しばらくは、三人それぞれカタカタとパソコンに向かっていたが、ふと顔を上げた凛香がクスッと笑みをもらす。
なんだ?と視線を追うと、礼央の隣で矢島が居眠りしていた。

「ったく、こいつはもう。おい、起きろ」

肩をゆすろうとすると、凛香が止める。

「朝比奈さん、寝かせてあげてください。お二人ともずっと働き詰めだったんでしょう?」
「そうですが、刑事が訪問先で居眠りなんて、あり得ない」
「今日だけは見逃してあげてください。矢島さん、うちの会社のために捜査してくださってるんですもの。

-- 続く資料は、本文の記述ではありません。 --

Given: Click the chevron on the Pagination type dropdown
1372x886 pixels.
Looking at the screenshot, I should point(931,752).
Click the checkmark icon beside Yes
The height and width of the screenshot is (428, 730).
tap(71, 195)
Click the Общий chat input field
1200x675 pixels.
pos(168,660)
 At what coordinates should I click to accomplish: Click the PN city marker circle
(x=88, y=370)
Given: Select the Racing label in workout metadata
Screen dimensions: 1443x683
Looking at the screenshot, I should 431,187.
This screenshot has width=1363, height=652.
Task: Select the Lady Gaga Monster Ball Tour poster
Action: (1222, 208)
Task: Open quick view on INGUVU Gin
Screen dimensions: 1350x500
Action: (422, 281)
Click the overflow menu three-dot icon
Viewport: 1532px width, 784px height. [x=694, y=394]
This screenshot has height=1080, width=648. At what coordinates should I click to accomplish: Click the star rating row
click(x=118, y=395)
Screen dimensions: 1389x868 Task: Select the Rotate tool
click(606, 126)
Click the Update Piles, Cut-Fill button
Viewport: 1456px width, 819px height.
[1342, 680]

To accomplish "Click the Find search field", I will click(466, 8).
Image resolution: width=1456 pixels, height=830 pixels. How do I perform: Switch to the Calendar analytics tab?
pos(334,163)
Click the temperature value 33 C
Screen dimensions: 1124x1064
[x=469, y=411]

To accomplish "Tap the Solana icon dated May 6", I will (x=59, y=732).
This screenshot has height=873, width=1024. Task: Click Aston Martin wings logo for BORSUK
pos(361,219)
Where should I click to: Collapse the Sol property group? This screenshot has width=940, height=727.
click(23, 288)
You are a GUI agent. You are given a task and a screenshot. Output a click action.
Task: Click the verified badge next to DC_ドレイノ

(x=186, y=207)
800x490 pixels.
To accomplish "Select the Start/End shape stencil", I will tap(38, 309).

お願いします」

凛香に頭を下げられては、頷くしかない。

「じゃあ、少しだけ」
「はい、ありがとうございます」

凛香はソファにあったクッションを手にして立ち上がると、矢島の背後に回り、後ろからそっと矢島の顔を覗き込んだ。

「え、なにを?」
「しーっ」

人差し指を唇に当てて見つめてくる凛香に、礼央はドギマギしながら口を閉ざす。
凛香は、ソファに背を預けて眠っている矢島の右頬にそっとクッションを当てると、ゆっくりと身体を右側に倒していった。
矢島はされるがままに横になり、クッションに頭を載せてスーッと寝息を立て始める。

「ふふっ、大成功」

凛香が礼央に小さくささやく。
小首をかしげて、にこっと笑いかけられ、思わず礼央はパッと視線をそらした。

(いかん。なにがいかんのかはわからないが、とにかくいかん)

己に言い聞かせ、無の境地でパソコンに向かった。